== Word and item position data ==
= = = = = = =
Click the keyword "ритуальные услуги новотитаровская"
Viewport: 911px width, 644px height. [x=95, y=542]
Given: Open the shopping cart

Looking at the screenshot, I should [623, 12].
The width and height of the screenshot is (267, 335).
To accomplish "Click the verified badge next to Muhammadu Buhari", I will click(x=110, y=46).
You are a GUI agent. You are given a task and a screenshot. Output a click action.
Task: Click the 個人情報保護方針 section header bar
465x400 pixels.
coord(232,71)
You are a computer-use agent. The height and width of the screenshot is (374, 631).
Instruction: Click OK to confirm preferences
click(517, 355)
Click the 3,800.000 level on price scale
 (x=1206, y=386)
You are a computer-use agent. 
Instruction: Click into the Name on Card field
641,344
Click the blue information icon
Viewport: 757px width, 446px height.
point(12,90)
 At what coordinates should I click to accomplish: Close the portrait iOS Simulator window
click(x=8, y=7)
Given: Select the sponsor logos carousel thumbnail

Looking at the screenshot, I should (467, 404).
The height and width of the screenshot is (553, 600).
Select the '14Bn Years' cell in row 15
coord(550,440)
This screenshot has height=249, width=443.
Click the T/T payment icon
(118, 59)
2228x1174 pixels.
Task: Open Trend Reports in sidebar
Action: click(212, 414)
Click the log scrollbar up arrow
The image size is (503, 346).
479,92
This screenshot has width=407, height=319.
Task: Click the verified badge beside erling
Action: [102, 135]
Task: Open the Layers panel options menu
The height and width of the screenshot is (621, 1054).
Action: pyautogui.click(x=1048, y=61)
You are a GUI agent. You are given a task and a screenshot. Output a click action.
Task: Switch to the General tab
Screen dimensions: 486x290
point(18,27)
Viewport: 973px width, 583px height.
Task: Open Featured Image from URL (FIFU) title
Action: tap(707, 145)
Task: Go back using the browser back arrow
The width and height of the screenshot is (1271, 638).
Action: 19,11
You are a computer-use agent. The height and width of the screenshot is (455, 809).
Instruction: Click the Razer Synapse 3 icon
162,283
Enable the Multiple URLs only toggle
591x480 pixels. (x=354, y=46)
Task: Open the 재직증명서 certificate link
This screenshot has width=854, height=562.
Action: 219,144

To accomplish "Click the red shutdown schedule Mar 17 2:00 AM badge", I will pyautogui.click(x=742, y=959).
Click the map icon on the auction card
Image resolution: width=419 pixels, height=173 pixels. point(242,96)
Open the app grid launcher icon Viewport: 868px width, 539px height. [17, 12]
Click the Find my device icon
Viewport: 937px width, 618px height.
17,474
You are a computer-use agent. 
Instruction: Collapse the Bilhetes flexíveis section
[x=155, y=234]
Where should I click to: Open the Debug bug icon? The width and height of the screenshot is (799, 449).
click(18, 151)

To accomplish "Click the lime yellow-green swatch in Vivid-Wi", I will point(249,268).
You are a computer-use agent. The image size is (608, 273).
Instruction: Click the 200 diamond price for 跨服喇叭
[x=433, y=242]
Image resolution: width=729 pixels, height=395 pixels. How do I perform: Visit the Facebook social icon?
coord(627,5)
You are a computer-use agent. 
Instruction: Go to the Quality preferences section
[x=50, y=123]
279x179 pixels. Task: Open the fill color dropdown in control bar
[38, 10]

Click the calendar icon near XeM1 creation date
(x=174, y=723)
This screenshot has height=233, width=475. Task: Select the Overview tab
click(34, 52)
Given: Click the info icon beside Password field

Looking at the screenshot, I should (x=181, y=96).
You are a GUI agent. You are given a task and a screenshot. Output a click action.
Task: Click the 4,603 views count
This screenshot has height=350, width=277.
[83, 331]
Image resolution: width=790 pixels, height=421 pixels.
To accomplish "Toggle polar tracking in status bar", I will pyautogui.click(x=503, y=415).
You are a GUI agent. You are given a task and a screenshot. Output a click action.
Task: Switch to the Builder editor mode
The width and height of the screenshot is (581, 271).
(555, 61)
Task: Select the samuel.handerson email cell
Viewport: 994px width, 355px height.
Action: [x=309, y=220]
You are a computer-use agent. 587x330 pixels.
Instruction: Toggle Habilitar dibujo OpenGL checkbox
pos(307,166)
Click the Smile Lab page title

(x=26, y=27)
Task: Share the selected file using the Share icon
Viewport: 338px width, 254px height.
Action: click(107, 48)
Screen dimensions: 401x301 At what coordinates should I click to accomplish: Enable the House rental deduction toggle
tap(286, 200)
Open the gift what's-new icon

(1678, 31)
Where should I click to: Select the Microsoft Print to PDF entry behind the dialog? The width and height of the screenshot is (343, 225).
= = = = = = =
== Task goal ==
Retype every row above, character for character, with no changes.

== Full answer ==
Click the keyword "ритуальные услуги новотитаровская"
Viewport: 911px width, 644px height. [x=95, y=542]
Given: Open the shopping cart

Looking at the screenshot, I should [623, 12].
The width and height of the screenshot is (267, 335).
To accomplish "Click the verified badge next to Muhammadu Buhari", I will click(x=110, y=46).
You are a GUI agent. You are given a task and a screenshot. Output a click action.
Task: Click the 個人情報保護方針 section header bar
465x400 pixels.
coord(232,71)
You are a computer-use agent. The height and width of the screenshot is (374, 631).
Instruction: Click OK to confirm preferences
click(517, 355)
Click the 3,800.000 level on price scale
 (x=1206, y=386)
You are a computer-use agent. 
Instruction: Click into the Name on Card field
641,344
Click the blue information icon
Viewport: 757px width, 446px height.
point(12,90)
 At what coordinates should I click to accomplish: Close the portrait iOS Simulator window
click(x=8, y=7)
Given: Select the sponsor logos carousel thumbnail

Looking at the screenshot, I should (467, 404).
The height and width of the screenshot is (553, 600).
Select the '14Bn Years' cell in row 15
coord(550,440)
This screenshot has height=249, width=443.
Click the T/T payment icon
(118, 59)
2228x1174 pixels.
Task: Open Trend Reports in sidebar
Action: click(212, 414)
Click the log scrollbar up arrow
The image size is (503, 346).
479,92
This screenshot has width=407, height=319.
Task: Click the verified badge beside erling
Action: [102, 135]
Task: Open the Layers panel options menu
The height and width of the screenshot is (621, 1054).
Action: pyautogui.click(x=1048, y=61)
You are a GUI agent. You are given a task and a screenshot. Output a click action.
Task: Switch to the General tab
Screen dimensions: 486x290
point(18,27)
Viewport: 973px width, 583px height.
Task: Open Featured Image from URL (FIFU) title
Action: tap(707, 145)
Task: Go back using the browser back arrow
The width and height of the screenshot is (1271, 638).
Action: 19,11
You are a computer-use agent. The height and width of the screenshot is (455, 809).
Instruction: Click the Razer Synapse 3 icon
162,283
Enable the Multiple URLs only toggle
591x480 pixels. (x=354, y=46)
Task: Open the 재직증명서 certificate link
This screenshot has width=854, height=562.
Action: 219,144

To accomplish "Click the red shutdown schedule Mar 17 2:00 AM badge", I will pyautogui.click(x=742, y=959).
Click the map icon on the auction card
Image resolution: width=419 pixels, height=173 pixels. point(242,96)
Open the app grid launcher icon Viewport: 868px width, 539px height. [17, 12]
Click the Find my device icon
Viewport: 937px width, 618px height.
17,474
You are a computer-use agent. 
Instruction: Collapse the Bilhetes flexíveis section
[x=155, y=234]
Where should I click to: Open the Debug bug icon? The width and height of the screenshot is (799, 449).
click(18, 151)

To accomplish "Click the lime yellow-green swatch in Vivid-Wi", I will point(249,268).
You are a computer-use agent. The image size is (608, 273).
Instruction: Click the 200 diamond price for 跨服喇叭
[x=433, y=242]
Image resolution: width=729 pixels, height=395 pixels. How do I perform: Visit the Facebook social icon?
coord(627,5)
You are a computer-use agent. 
Instruction: Go to the Quality preferences section
[x=50, y=123]
279x179 pixels. Task: Open the fill color dropdown in control bar
[38, 10]

Click the calendar icon near XeM1 creation date
(x=174, y=723)
This screenshot has height=233, width=475. Task: Select the Overview tab
click(34, 52)
Given: Click the info icon beside Password field

Looking at the screenshot, I should (x=181, y=96).
You are a GUI agent. You are given a task and a screenshot. Output a click action.
Task: Click the 4,603 views count
This screenshot has height=350, width=277.
[83, 331]
Image resolution: width=790 pixels, height=421 pixels.
To accomplish "Toggle polar tracking in status bar", I will pyautogui.click(x=503, y=415).
You are a GUI agent. You are given a task and a screenshot. Output a click action.
Task: Switch to the Builder editor mode
The width and height of the screenshot is (581, 271).
(555, 61)
Task: Select the samuel.handerson email cell
Viewport: 994px width, 355px height.
Action: [x=309, y=220]
You are a computer-use agent. 587x330 pixels.
Instruction: Toggle Habilitar dibujo OpenGL checkbox
pos(307,166)
Click the Smile Lab page title

(x=26, y=27)
Task: Share the selected file using the Share icon
Viewport: 338px width, 254px height.
Action: click(107, 48)
Screen dimensions: 401x301 At what coordinates should I click to accomplish: Enable the House rental deduction toggle
tap(286, 200)
Open the gift what's-new icon

(1678, 31)
Where should I click to: Select the Microsoft Print to PDF entry behind the dialog? The width and height of the screenshot is (343, 225).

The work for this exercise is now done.